Task statement:
Retype, without any change, the first line of the records and every line after it through the one containing "This screenshot has height=840, width=1424.".

Stored data entries:
* * * * * * *

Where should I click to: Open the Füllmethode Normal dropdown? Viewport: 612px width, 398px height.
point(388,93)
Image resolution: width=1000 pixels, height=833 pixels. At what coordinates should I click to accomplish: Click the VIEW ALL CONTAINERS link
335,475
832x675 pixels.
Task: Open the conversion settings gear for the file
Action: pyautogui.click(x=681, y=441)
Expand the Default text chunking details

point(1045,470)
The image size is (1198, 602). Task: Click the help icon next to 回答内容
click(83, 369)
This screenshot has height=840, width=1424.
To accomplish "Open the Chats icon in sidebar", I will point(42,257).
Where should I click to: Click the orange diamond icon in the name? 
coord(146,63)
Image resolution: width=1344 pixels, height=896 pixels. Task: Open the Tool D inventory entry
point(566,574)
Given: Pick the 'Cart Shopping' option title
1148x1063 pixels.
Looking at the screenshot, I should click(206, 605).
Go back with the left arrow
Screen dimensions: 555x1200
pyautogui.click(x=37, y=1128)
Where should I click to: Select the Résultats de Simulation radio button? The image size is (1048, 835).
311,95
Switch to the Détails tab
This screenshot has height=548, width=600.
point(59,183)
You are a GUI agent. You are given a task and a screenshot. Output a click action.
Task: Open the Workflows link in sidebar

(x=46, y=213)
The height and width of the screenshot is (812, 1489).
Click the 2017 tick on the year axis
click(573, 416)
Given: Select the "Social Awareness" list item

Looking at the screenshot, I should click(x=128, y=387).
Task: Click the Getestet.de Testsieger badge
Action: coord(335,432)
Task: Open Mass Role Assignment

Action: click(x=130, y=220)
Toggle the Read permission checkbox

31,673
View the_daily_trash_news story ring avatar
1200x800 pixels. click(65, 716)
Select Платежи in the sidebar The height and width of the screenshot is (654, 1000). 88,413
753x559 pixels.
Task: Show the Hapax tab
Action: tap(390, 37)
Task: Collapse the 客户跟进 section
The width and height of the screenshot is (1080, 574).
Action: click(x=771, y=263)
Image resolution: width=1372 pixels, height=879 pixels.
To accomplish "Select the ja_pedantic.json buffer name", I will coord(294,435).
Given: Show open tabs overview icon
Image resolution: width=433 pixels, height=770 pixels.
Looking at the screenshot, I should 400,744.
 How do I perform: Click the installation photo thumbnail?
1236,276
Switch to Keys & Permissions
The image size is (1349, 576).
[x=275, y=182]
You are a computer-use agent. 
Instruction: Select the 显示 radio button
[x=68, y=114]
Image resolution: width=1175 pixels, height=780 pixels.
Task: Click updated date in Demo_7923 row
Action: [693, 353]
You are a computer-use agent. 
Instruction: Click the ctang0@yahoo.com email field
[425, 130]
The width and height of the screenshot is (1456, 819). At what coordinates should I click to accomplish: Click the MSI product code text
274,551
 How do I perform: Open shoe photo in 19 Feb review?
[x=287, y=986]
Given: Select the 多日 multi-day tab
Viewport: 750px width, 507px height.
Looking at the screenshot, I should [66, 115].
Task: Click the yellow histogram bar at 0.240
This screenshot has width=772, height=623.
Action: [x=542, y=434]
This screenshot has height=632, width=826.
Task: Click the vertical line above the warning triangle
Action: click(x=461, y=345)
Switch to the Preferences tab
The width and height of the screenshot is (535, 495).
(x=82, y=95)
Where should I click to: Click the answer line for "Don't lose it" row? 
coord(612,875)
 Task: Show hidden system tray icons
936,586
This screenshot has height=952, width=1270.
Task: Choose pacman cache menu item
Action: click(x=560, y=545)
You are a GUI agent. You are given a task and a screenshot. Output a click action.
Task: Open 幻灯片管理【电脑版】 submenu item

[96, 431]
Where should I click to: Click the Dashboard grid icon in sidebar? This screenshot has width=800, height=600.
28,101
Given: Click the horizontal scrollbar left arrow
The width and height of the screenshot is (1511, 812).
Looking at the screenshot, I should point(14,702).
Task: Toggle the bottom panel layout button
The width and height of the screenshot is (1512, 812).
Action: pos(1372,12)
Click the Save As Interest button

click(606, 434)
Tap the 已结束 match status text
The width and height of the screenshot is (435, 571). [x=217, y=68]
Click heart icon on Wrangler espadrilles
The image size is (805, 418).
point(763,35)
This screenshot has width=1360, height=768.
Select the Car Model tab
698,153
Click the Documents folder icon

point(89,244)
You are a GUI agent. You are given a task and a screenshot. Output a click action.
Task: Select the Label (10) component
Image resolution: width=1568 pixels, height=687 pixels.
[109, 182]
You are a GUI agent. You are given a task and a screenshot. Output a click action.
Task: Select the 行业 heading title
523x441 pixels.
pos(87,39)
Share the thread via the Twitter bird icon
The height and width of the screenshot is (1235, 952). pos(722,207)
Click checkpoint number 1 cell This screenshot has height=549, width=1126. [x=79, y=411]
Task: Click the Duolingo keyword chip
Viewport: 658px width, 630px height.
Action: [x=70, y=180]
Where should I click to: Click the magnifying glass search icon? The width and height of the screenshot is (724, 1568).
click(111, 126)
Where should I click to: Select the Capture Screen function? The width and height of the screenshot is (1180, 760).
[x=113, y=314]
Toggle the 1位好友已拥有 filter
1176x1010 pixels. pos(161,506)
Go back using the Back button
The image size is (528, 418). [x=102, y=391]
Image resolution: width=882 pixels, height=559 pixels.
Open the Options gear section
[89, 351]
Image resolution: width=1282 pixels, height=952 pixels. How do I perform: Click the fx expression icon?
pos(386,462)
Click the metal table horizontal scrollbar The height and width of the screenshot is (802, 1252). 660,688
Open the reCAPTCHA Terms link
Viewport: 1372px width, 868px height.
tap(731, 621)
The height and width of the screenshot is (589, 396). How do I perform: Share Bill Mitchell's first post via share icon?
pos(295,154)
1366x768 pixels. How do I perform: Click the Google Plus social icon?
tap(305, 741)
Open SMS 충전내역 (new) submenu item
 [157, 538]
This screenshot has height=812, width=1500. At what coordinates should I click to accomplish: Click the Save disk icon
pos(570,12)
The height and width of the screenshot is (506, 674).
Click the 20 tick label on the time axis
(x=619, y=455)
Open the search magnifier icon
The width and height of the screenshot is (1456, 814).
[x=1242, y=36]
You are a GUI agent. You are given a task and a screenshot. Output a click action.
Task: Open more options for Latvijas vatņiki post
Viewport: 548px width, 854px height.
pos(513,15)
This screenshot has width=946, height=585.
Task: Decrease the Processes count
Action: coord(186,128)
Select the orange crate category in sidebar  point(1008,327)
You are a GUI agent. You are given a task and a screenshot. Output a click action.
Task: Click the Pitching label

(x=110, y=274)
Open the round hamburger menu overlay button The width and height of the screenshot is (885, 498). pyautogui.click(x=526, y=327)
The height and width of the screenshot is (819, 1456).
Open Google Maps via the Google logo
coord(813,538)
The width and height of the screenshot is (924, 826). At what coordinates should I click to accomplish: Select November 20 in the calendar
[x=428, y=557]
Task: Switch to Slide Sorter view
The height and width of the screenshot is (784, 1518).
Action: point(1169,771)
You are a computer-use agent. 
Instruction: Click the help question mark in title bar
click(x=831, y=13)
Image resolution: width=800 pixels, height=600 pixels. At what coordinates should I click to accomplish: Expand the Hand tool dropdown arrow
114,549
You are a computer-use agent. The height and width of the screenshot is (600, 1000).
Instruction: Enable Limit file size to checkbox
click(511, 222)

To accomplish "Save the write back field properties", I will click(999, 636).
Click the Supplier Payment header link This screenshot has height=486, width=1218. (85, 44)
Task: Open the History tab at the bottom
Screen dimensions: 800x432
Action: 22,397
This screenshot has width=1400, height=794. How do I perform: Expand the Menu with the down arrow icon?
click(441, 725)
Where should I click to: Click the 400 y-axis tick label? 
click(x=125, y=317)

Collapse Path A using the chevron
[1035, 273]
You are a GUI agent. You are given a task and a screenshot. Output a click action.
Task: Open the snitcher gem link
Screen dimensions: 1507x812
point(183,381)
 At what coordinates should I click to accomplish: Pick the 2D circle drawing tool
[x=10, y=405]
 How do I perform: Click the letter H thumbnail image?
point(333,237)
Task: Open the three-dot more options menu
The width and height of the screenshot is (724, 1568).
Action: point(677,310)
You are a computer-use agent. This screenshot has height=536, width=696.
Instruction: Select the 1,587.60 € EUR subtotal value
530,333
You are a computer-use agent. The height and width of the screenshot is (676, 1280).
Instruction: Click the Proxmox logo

* * * * * * *

Reply to the task:
Where should I click to: Open the Füllmethode Normal dropdown? Viewport: 612px width, 398px height.
point(388,93)
Image resolution: width=1000 pixels, height=833 pixels. At what coordinates should I click to accomplish: Click the VIEW ALL CONTAINERS link
335,475
832x675 pixels.
Task: Open the conversion settings gear for the file
Action: pyautogui.click(x=681, y=441)
Expand the Default text chunking details

point(1045,470)
The image size is (1198, 602). Task: Click the help icon next to 回答内容
click(83, 369)
This screenshot has height=840, width=1424.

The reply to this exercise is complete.